Another good guest star was Brian D’Arcy James from Broadway and Smash as the gay guy who comes to meet Shawn. We still haven’t gotten to hear him sing on TV though and WHY ELSE would you have him? It’s not like he’s hot. It’s the voice that makes him, not the Devil’s threesome abilities. Throuples are going to be the new thing. That was hilarious.
We can’t believe Adam pissed all over the storage locker gifts. That was the best part of season one and it made us cry hard. Adam has TAINTED it. Despite hating him, we were embarrassed for Adam when his mother stole the car. We loved when she stole the car though. So many mixed feelings! We started suspecting baby-daddy Dave was trying to leech money from Cathy in the seventh episode, but we had no idea that Maxine wasn’t actually pregnant. So wrong! Someone should have told them, like Andrea said, “You don’t want to get on the wrong side of Mrs. J.” The Big C ripped off more teen entertainment by having Susan Sarandon get hit by a bus, like Regina George before her. Thank God though. It was time.

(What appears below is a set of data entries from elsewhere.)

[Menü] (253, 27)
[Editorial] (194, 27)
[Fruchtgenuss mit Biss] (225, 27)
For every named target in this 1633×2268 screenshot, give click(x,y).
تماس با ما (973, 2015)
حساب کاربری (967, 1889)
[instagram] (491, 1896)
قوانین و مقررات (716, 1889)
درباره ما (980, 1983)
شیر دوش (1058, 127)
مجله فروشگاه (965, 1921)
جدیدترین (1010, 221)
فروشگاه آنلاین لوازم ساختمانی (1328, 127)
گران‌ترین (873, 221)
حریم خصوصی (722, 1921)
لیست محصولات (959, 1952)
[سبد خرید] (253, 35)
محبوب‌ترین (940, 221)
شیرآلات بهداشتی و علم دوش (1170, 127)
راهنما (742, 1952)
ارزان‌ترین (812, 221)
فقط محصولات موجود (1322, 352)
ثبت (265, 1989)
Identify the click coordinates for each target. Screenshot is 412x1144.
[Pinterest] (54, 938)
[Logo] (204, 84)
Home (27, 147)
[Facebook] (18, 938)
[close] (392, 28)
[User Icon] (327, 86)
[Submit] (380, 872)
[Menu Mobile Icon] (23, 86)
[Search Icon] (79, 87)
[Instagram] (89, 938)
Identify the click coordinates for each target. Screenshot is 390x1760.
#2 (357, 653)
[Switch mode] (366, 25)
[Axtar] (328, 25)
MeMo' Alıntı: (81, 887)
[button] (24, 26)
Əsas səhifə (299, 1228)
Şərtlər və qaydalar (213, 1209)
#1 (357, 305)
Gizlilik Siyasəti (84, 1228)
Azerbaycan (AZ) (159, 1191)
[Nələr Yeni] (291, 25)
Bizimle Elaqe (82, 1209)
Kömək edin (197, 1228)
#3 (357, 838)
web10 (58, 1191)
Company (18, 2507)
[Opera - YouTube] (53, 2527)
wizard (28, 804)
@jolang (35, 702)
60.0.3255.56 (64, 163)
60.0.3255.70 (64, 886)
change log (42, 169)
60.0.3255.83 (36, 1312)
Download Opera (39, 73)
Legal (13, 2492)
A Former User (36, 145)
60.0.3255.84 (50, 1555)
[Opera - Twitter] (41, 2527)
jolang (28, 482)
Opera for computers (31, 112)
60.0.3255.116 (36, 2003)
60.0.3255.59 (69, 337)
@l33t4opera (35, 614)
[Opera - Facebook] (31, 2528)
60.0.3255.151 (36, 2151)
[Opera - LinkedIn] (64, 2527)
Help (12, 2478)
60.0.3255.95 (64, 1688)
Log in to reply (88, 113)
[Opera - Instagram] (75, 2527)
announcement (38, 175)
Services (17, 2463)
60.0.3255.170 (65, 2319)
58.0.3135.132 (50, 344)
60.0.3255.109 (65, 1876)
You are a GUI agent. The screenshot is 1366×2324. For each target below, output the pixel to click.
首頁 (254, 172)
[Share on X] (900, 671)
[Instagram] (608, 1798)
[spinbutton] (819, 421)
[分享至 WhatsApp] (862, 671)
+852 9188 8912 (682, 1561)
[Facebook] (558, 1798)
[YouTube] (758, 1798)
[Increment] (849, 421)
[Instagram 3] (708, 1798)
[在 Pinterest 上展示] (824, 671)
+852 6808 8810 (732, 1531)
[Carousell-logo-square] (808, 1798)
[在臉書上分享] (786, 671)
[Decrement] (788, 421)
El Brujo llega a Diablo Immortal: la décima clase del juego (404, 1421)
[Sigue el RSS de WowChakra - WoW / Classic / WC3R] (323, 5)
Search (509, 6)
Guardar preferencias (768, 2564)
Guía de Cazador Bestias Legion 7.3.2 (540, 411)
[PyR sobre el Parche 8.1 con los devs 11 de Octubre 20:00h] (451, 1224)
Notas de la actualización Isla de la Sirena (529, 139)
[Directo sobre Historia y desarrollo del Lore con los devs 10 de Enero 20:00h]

We didn’t feel bad for Paul at all when he discovered the bar. We get it. Cathy needs it. Hell, WE need something like that, and we aren’t even dying of cancer. We usually hate when TV shows have their finales set on vacation, because it feels lazy and hardly ever drives the plot. But this wasn’t lazy at all. We liked that Andrea realized her name and new identity were stupid. We loved when Cathy realized that she was unhappy. We hope she ditches Paul and her son completely and finds some peace before she dies. The Angel boat stuff was cute. We were shocked when she swam back to him. What does she think she’s going to do? We guess we’ll see next year.